Cemia ‘Ce Ce’ Acoff, a 20-year-old transgender woman and Cleveland resident, was found stabbed to death on April 17 in Olmsted Township, Ohio. Police say her body had been tethered to a block of concrete and dumped into the pond. (Photo courtesy of Facebook)

LGBT activists were scheduled to hold a protest rally and memorial tribute outside the Cleveland City Hall Wednesday afternoon in response to the murder of a 20-year-old transgender woman whose body was identified April 29 by police in the Cleveland suburb of Olmsted Township.

Olmsted Township police said the initially unidentified body of Cemia “Ce Ce” Acoff was found April 17 tethered to a concrete block and dumped in a pond. The body was found about three weeks after Cleveland police announced Acoff had been reported missing by family members.
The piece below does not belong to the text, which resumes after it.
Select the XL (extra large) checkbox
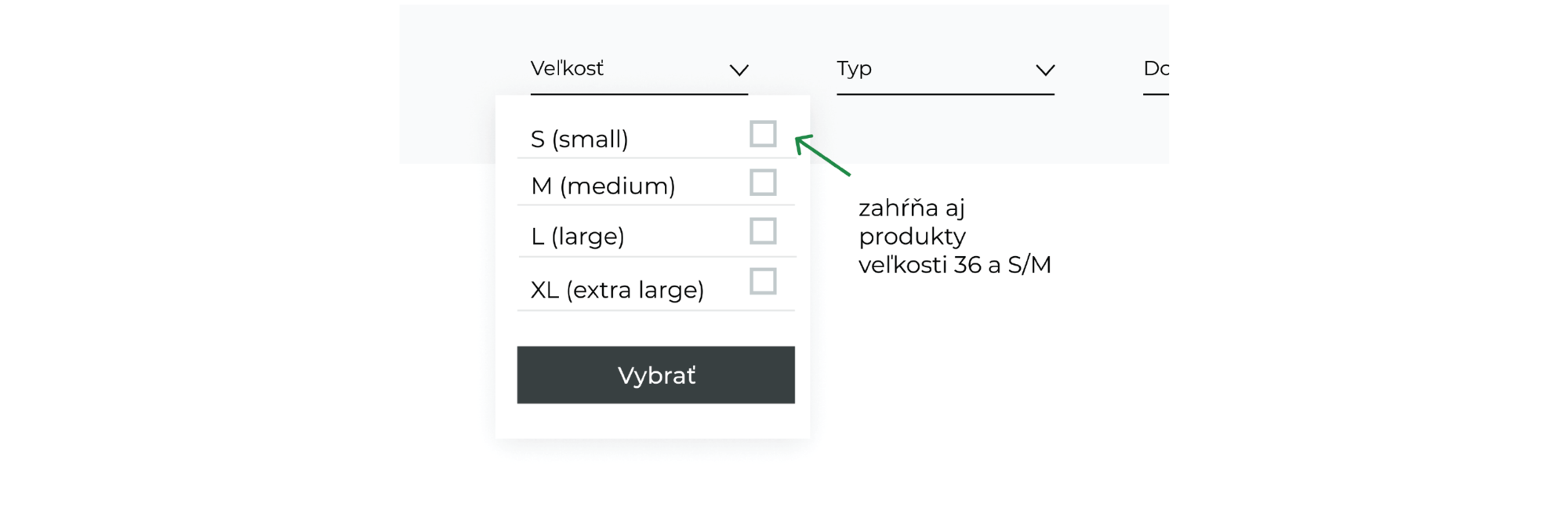This screenshot has height=532, width=1568. [763, 281]
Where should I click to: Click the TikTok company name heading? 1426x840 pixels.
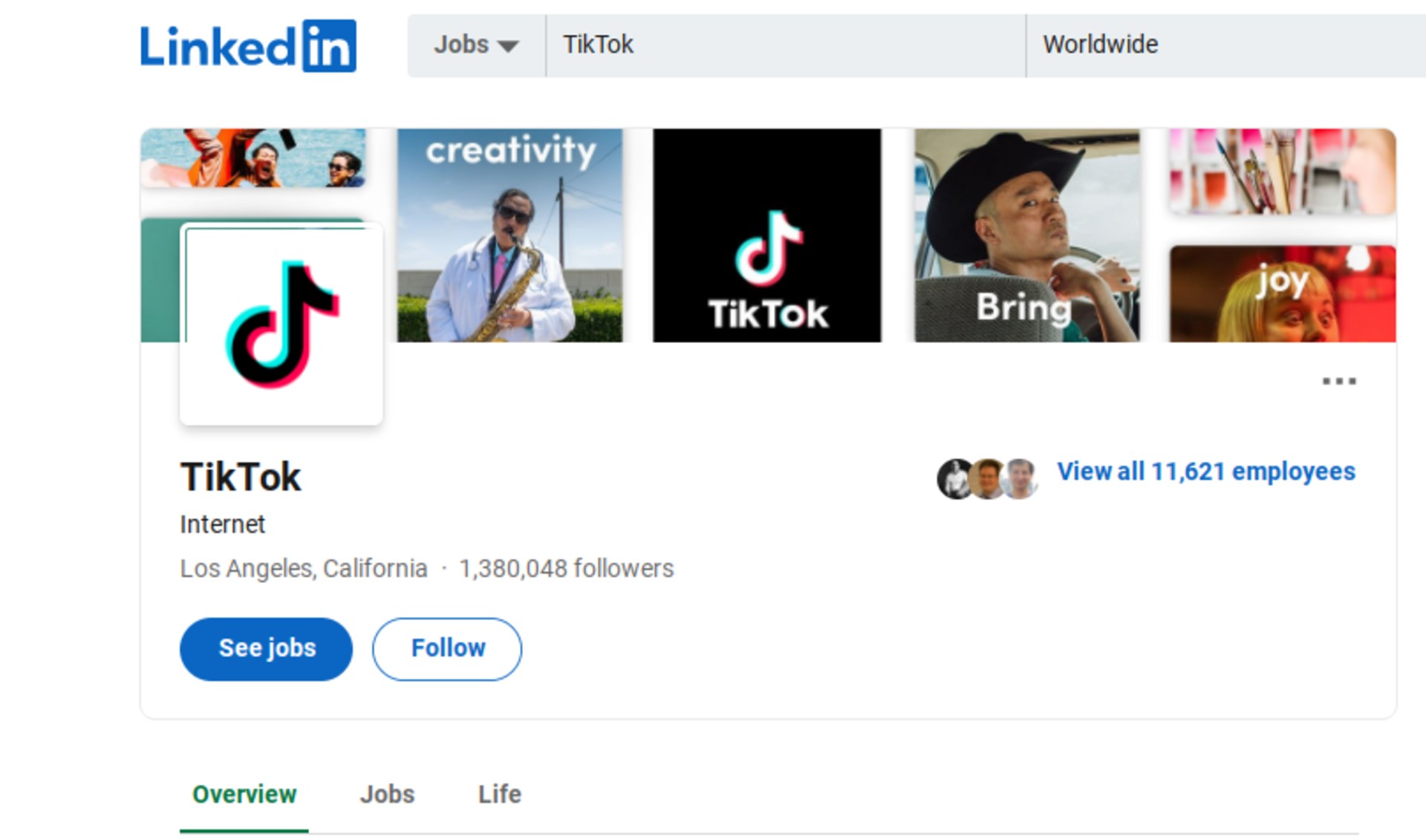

According to Olmsted police, Acoff had been stabbed multiple times and her body was found naked from the waist down. Police responded to a call from a nearby resident, who saw the body in what police described as a retention pond.

“The Olmsted Township Police Department has been working around the clock on this investigation, and will continue to diligently pursue all leads,” Police Chief John Minek said in a statement. “I have dedicated two senior members of the department (Lt. Vanyo and Det. Sonneborn) to this investigation. Since this is an active investigation, we cannot comment any further on any details pertaining to this investigation.”

Mineck told reporters the case remains open and that several detectives were investigating the murder. He declined to say whether any suspects have been identified.

The local news media, including TV stations and the Cleveland Plain Dealer, initially identified Acoff only by her legal name, Carl Acoff, which was released by police. Media reports repeatedly referred to her as “he,” even though authorities reported the body was found dressed in female clothes.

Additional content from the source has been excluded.